A few months later, after never delivering the Weisses a landscape plan for their $7,000, Wichman filed suit, alleging he incurred more than $200,000 in costs and expenses while working for the couple. The case would drag on until 2001 when Wichman -- running low on money -- at last dropped the charges.

The Weisses say they barely gave Wichman a moment's thought for years, but that all changed two month ago when they sat down to read the Post-Dispatch.

There, on page six of the May 20 business section, was a half-page story touting Wichman's latest venture in St. Peters -- SPC Playscapes. The article, a question-and-answer piece written by reporter Shera Dalin, included a color photo of a grinning Wichman standing atop one of his indoor displays.

"I saw it and laughed," recalls John Weiss. "It was pure irony."

In 2002, Post reporter Florence Shinkle spent days interviewing residents of Franklin County, including the Weisses, about their unhappy experiences with Wichman. At the time more than a dozen individuals and businesses had filed suit against Wichman -- most all the suits having to do with the three companies he opened and closed in the county between 1999 and 2002.

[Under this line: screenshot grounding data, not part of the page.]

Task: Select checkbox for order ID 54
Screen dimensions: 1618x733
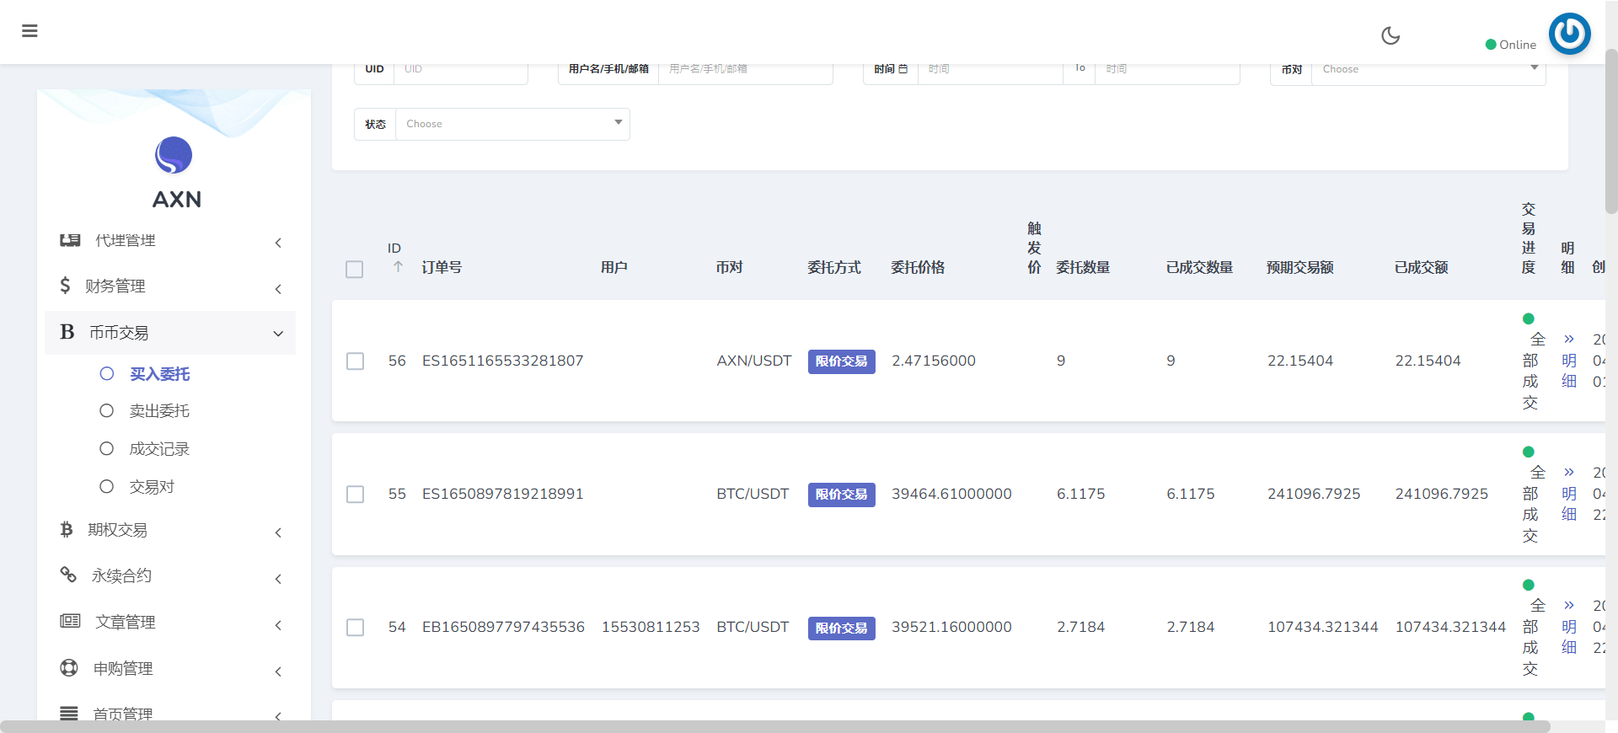Action: (356, 628)
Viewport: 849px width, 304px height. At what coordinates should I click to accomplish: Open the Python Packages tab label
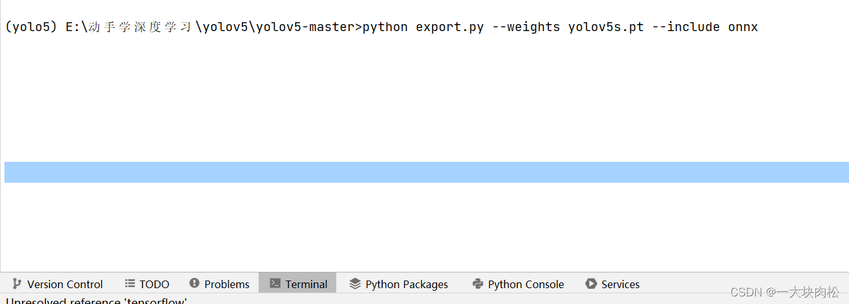click(407, 284)
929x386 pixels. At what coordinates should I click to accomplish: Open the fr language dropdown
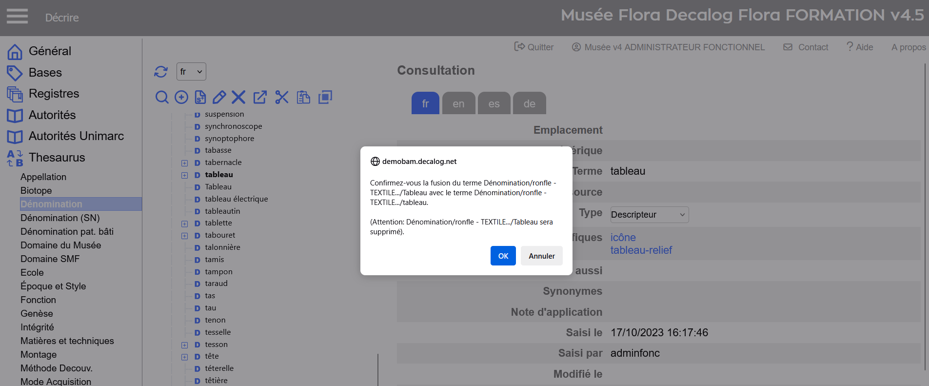point(191,72)
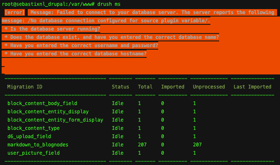Click the 'drush ms' command text

[109, 4]
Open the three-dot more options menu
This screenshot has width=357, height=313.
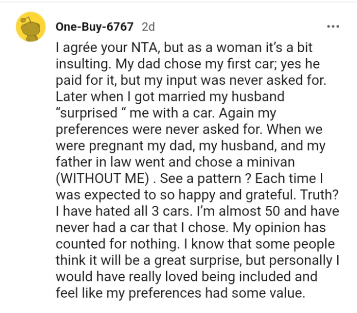pos(333,26)
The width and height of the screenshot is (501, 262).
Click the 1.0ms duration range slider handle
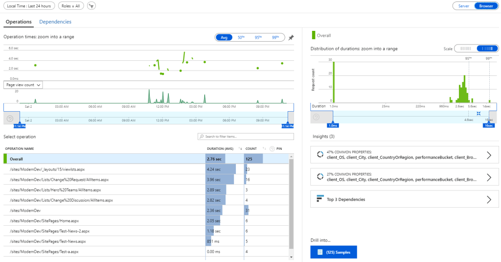[x=333, y=125]

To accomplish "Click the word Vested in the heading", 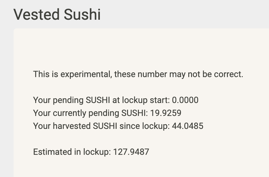I will pos(36,14).
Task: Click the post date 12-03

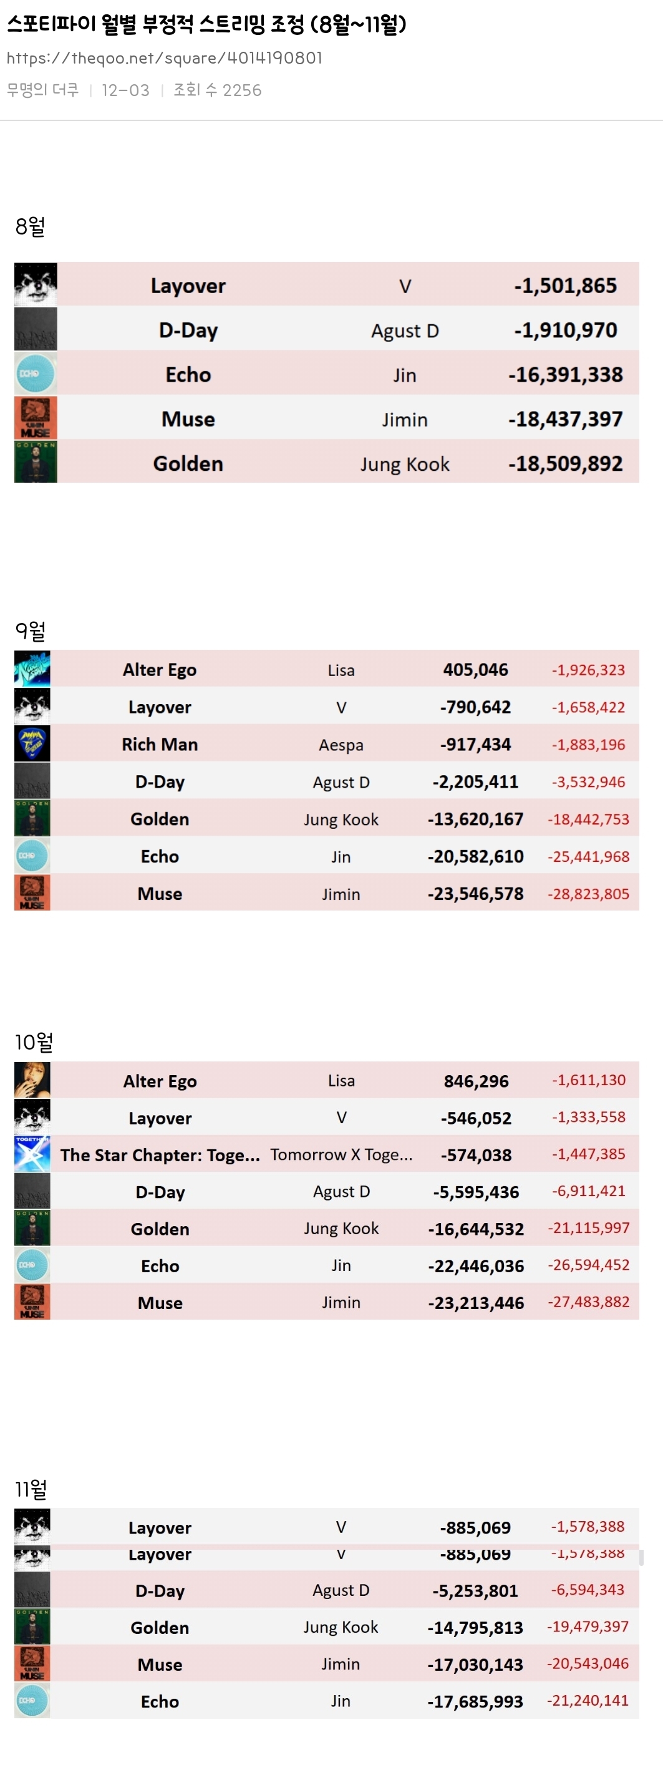Action: point(125,90)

Among the suits generated from his three-year run in Franklin County was one from Firstar Bank (now US Bank), which alleged Wichman defaulted on $255,000 in loans during his stay in Franklin County. Another suit, filed in 2003, claimed Wichman owed St. Peters attorney Andrew Beeny some $2,500 in legal fees for representing Wichman in felony criminal proceedings related to a bounced check. (Wichman's own attorneys have sued him on three separate occasions.)

Shinkle's story, by all accounts, would have brought these cases to light and more. But the story never ran. Why? Because Wichman convinced Shinkle's editor to spike the story -- or so he claims.

Interviewed last week, Shinkle maintains Wichman had nothing to do with the killing of the story. She says her editor, Carl Green, dismissed the story as not worth pursuing.

"I guess it's my fault for not throwing a temper tantrum," comments Shinkle, who says she "flipped out" when she saw the May 20 story. "I was so ashamed when I saw the recent story. But [the Post] is such a largely unwieldy place, and I'm just a lowly ink-stained wretch. It takes a lot of lobbying and bitching to get people on your side for a story like that. I just couldn't do it."

The soft-ball story came as a slap in the face to others as well. The article quickly made the rounds in Franklin County, opening up old wounds among those Shinkle interviewed back in 2002.

Jim Lewis was one of those who sat down with Shinkle. Lewis, the owner of Patriot Exteriors in Kirkwood, says Wichman conned him out of $8,000 when he paid to display his sunrooms in a store Wichman dissolved before it even had a chance to open.

"He doesn't appear to be a scam artist," says Lewis. "But it's all just a bunch of bullshit."

Greg Hendricks, a regional soft-drink distributor, shares a similar story. He claims that in 2002 he paid Wichman $12,000 for a garage that was never built. Three years later, Hendricks still can't suppress a sour taste whenever he hears Wichman's name.

"If he were drowning, I'd put the garden hose on him," he says matter-of-factly.

Wichman, meanwhile, says Hendricks told him not to build the garage.

But it wasn't just Franklin County locals claiming they'd been bamboozled by Wichman. At least three manufacturers from the Amish community of Arthur, Illinois, say Wichman scammed them out of tens of thousands of dollars in gazebos and cabinetry they shipped to his stores.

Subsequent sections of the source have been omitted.